On Wed, Mar 27, 2024 at 12:08 AM Aleksander Machniak <a...@alec.pl> wrote:

> On 27.03.2024 01:03, Saki Takamachi wrote:
> >> $num = new BcNum('1.23', 2);
> >> $result = $num + '1.23456';
> >> $result->value; // '2.46456'
> >> $result->scale; // ??
> >
> > In this case, `$result->scale` will be `'5'`. I added this to the RFC.
>
> I'm not sure I like this. Maybe we should be more strict here and treat
> the $scale in constructor (and later withScale()) as the actual scale
> for all operations.
>
>
For addition, it absolutely should expand scale like this, unless the
constructor also defines a default rounding type that is used in that
situation. All numbers, while arbitrary, will be finite, so addition will
always be exact and known based on inputs prior to calculation.

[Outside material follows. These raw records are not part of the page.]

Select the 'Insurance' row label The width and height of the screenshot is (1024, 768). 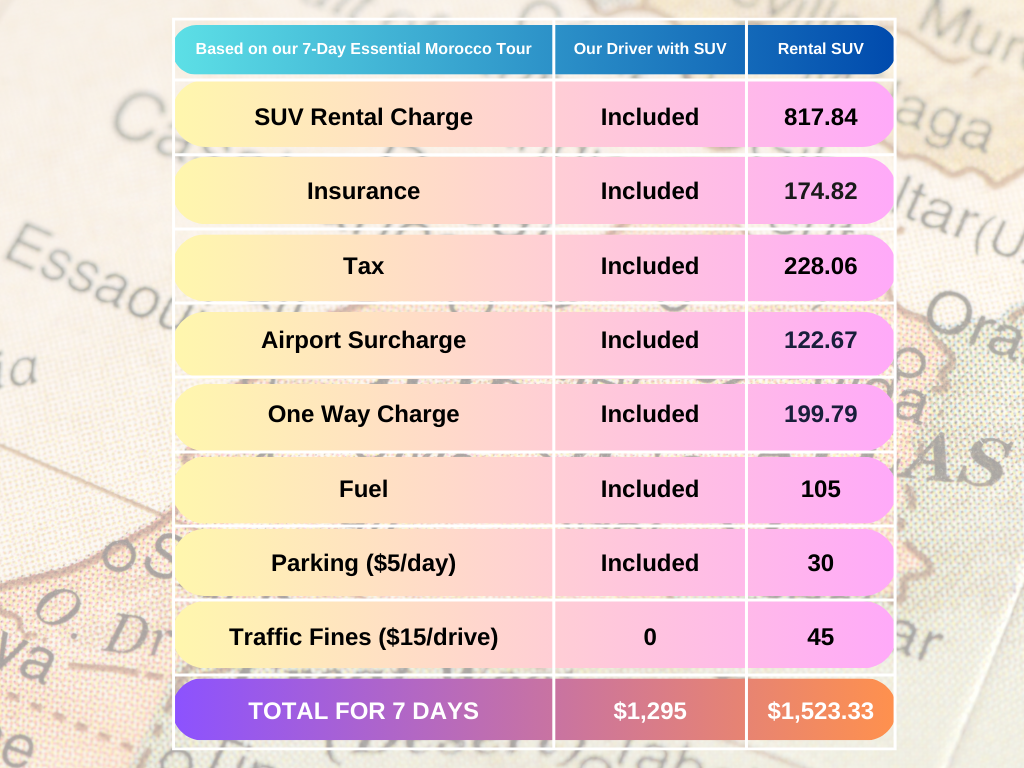coord(363,191)
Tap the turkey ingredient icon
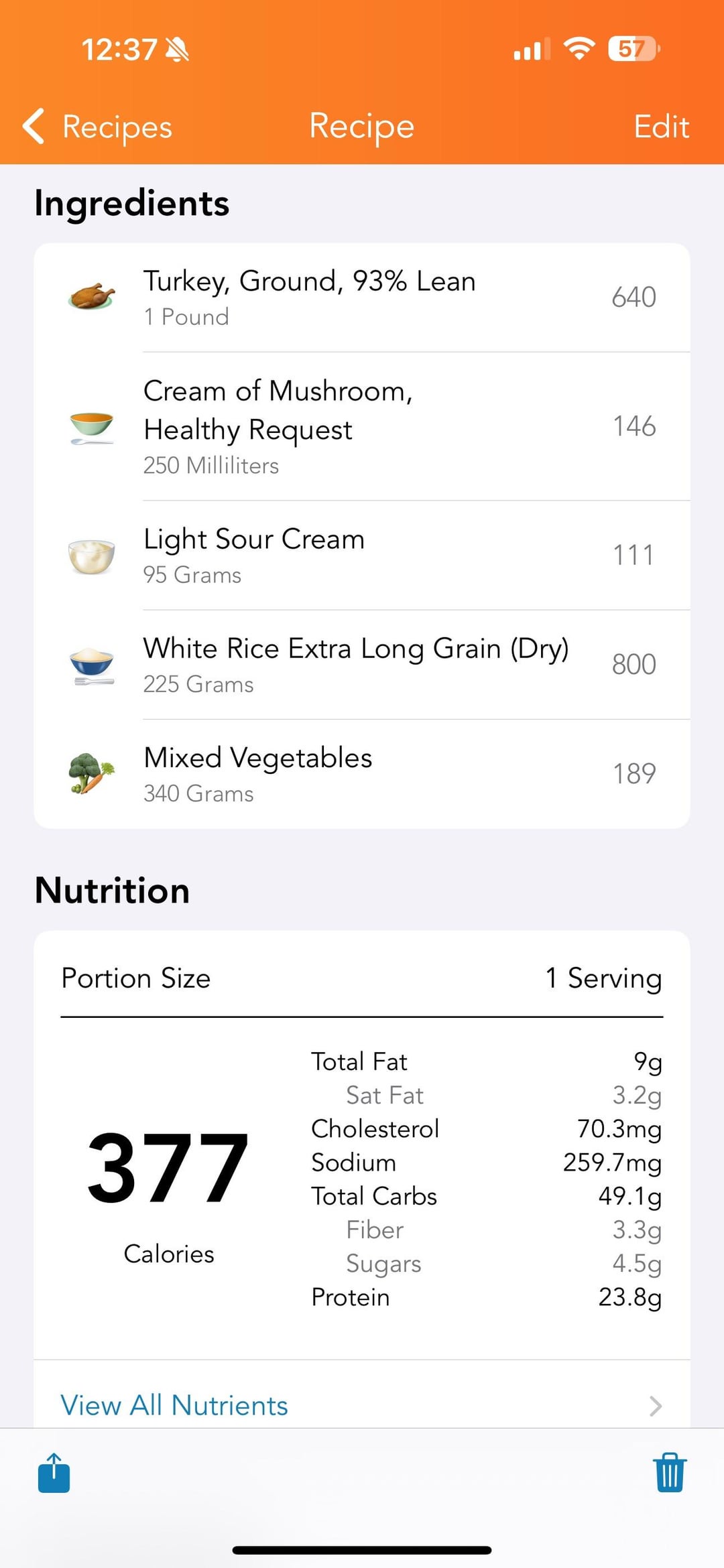The image size is (724, 1568). (92, 296)
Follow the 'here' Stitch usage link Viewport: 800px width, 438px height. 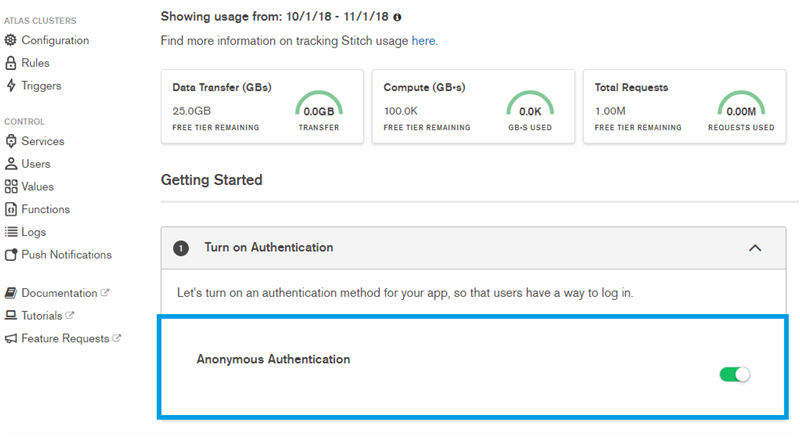[423, 42]
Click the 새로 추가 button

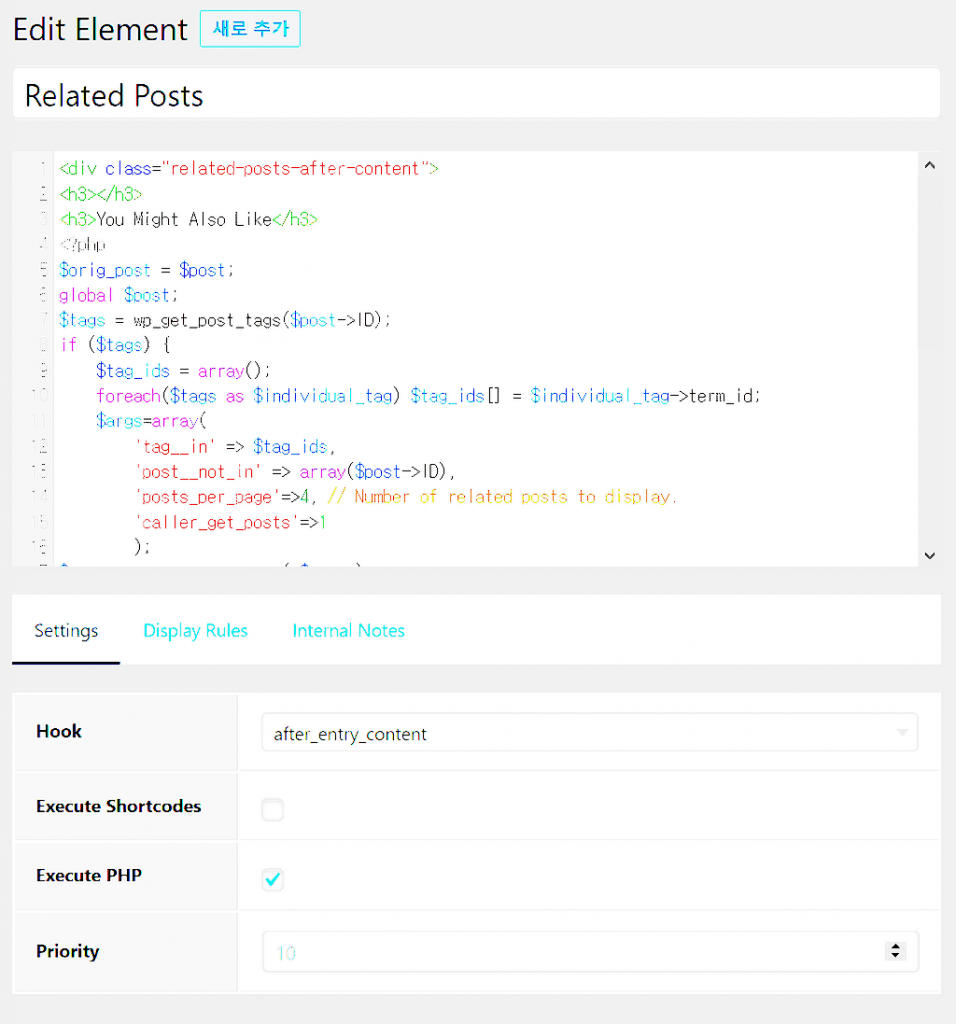click(x=250, y=29)
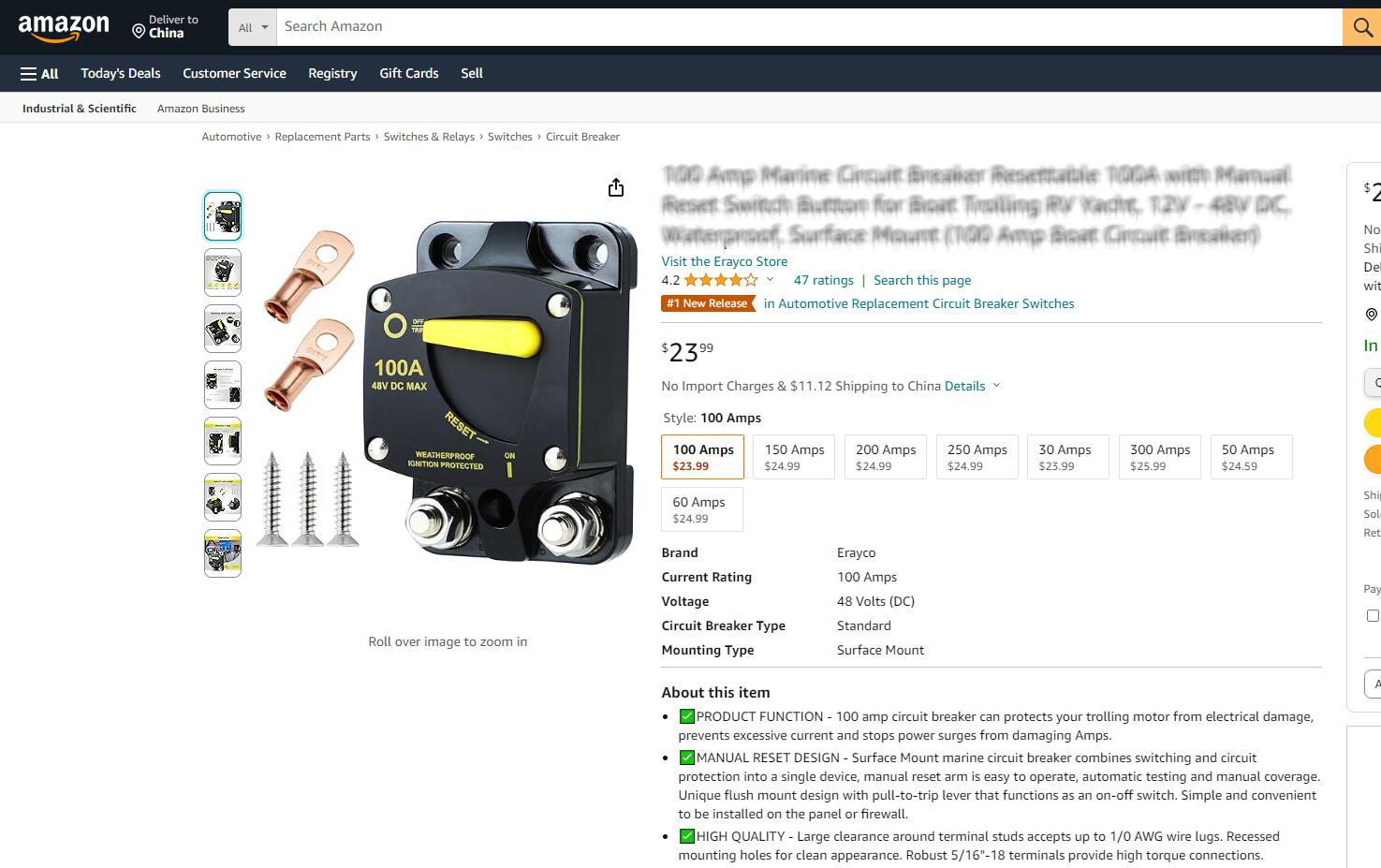Select the first product thumbnail image

[223, 216]
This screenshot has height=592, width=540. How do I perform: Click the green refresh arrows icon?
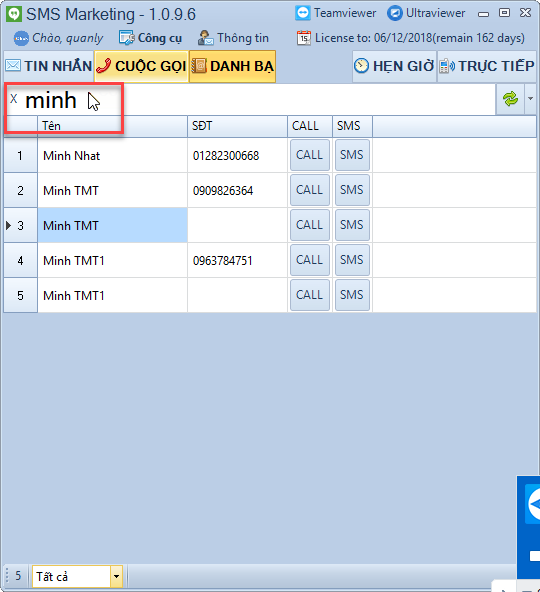click(510, 99)
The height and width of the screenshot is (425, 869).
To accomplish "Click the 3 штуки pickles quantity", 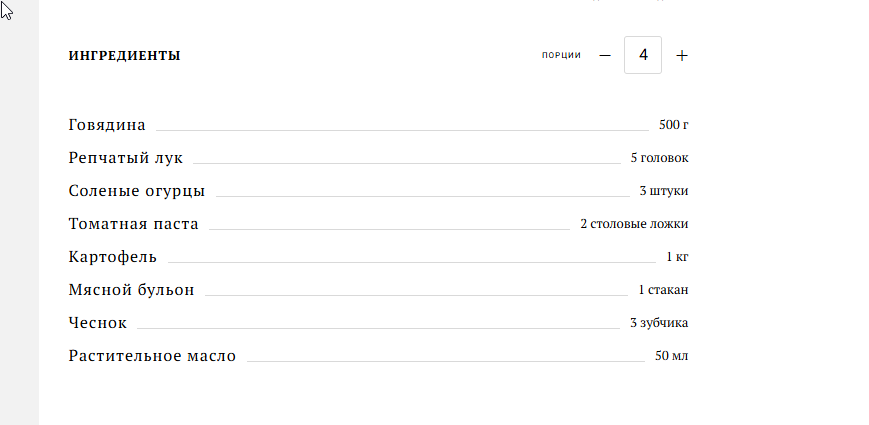I will (x=664, y=191).
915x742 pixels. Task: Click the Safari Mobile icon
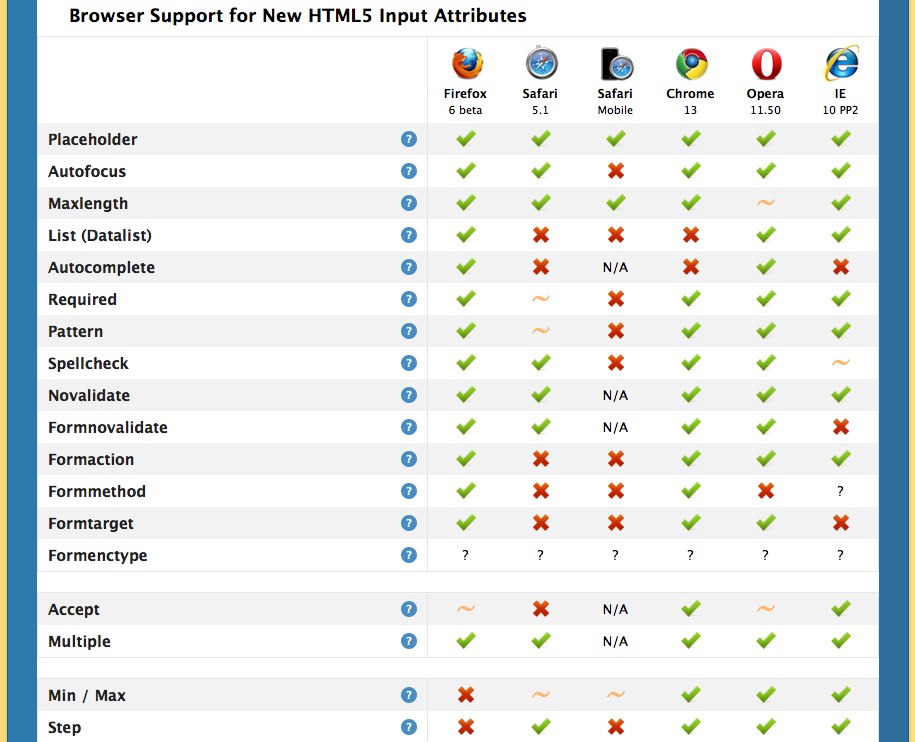(616, 64)
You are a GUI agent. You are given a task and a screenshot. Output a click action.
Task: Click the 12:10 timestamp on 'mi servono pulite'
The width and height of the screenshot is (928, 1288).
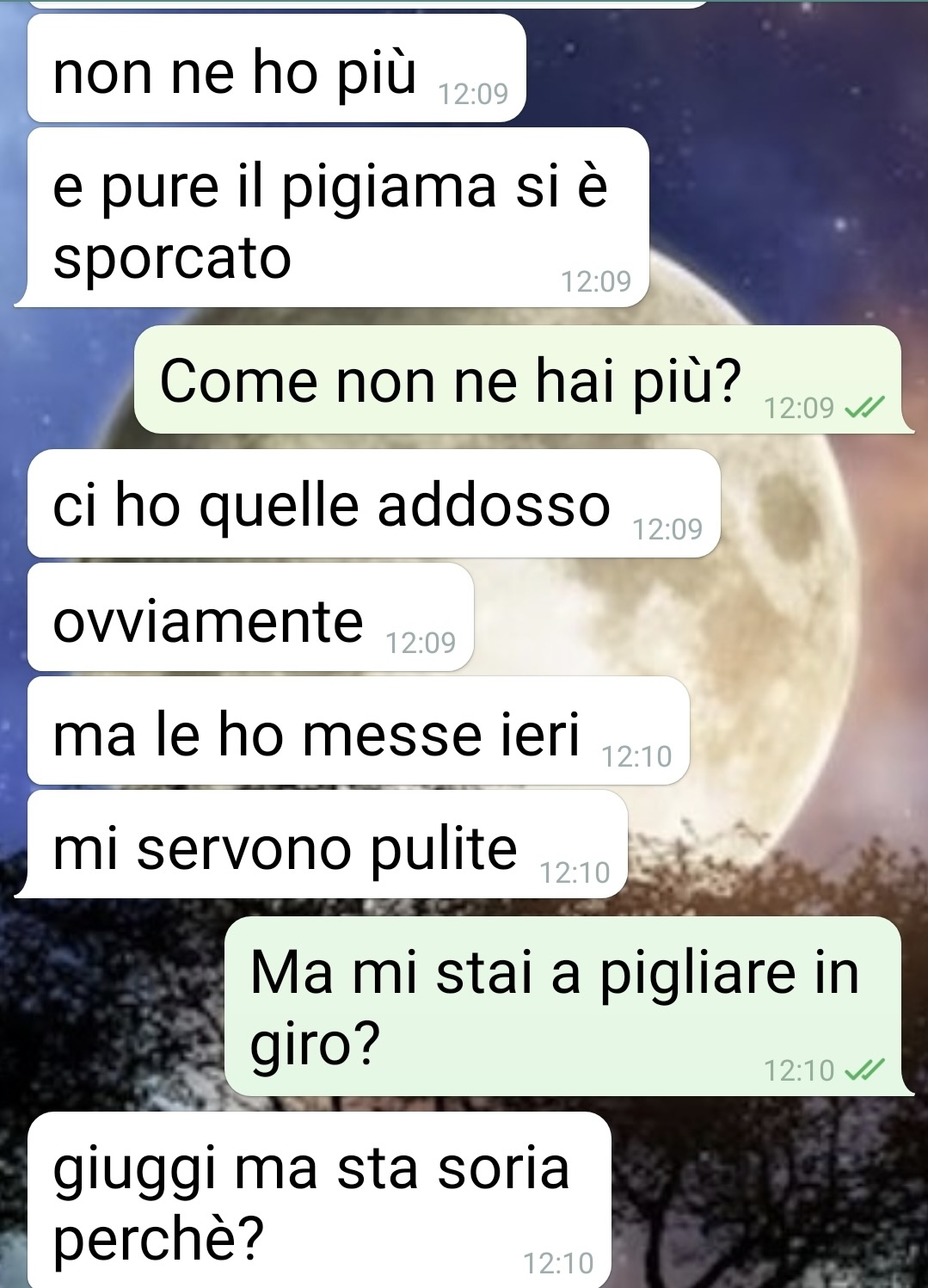point(575,872)
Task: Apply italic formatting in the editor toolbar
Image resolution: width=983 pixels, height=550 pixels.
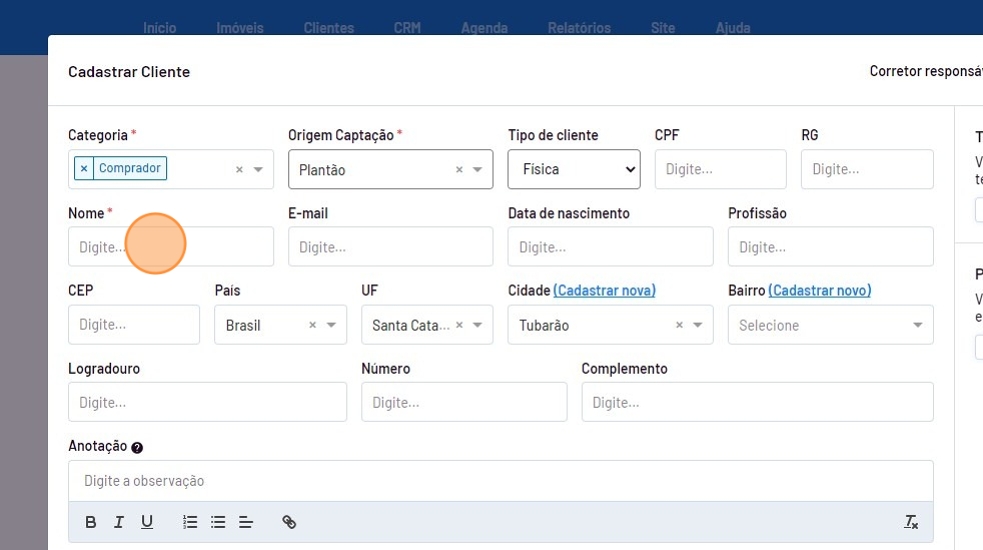Action: (119, 522)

Treating scale like this isn't more strict, it's confusing. For instance:

```
$numA = new Number('1.23', 2);
$numB = new Number('1.23456', 5);

$expandedScale1 = $numA + $numB; // 2.46456
$expandedScale2 = $numB + $numA; // 2.46456

$strictScale1 = $numA + $numB; // 2.46 assuming truncation
$strictScale2 = $numB + $numA; // 2.46456
```

I ran into this same issue with operand ordering when I was writing my
operator overload RFC.

There are ways you could do the overload implementation that would get
around this for object + object operations, but it's also mathematically
unsound and probably unexpected for anyone who is going to the trouble of
using an arbitrary precision library.

Addition and subtraction should automatically use the largest scale from
all operands. Division and multiplication should require a specified scale.

Because of this, I'm not entirely sure that specifying a scale in the
constructor is actually a good thing. It is incredibly easy to create
situations, unless the implementation in C is VERY careful, where the
operand positions matter beyond the simple calculation. Multiplication is
commutative, but division is not. This would almost certainly lead to some
very difficult to track down bugs.

Putting scale in the constructor is similar to some of the examples of
"possible misuse cases of operator overloading" that I had to go over when
I was making my RFC. We definitely want to avoid that if possible for the
first number/math object that has operator overloads.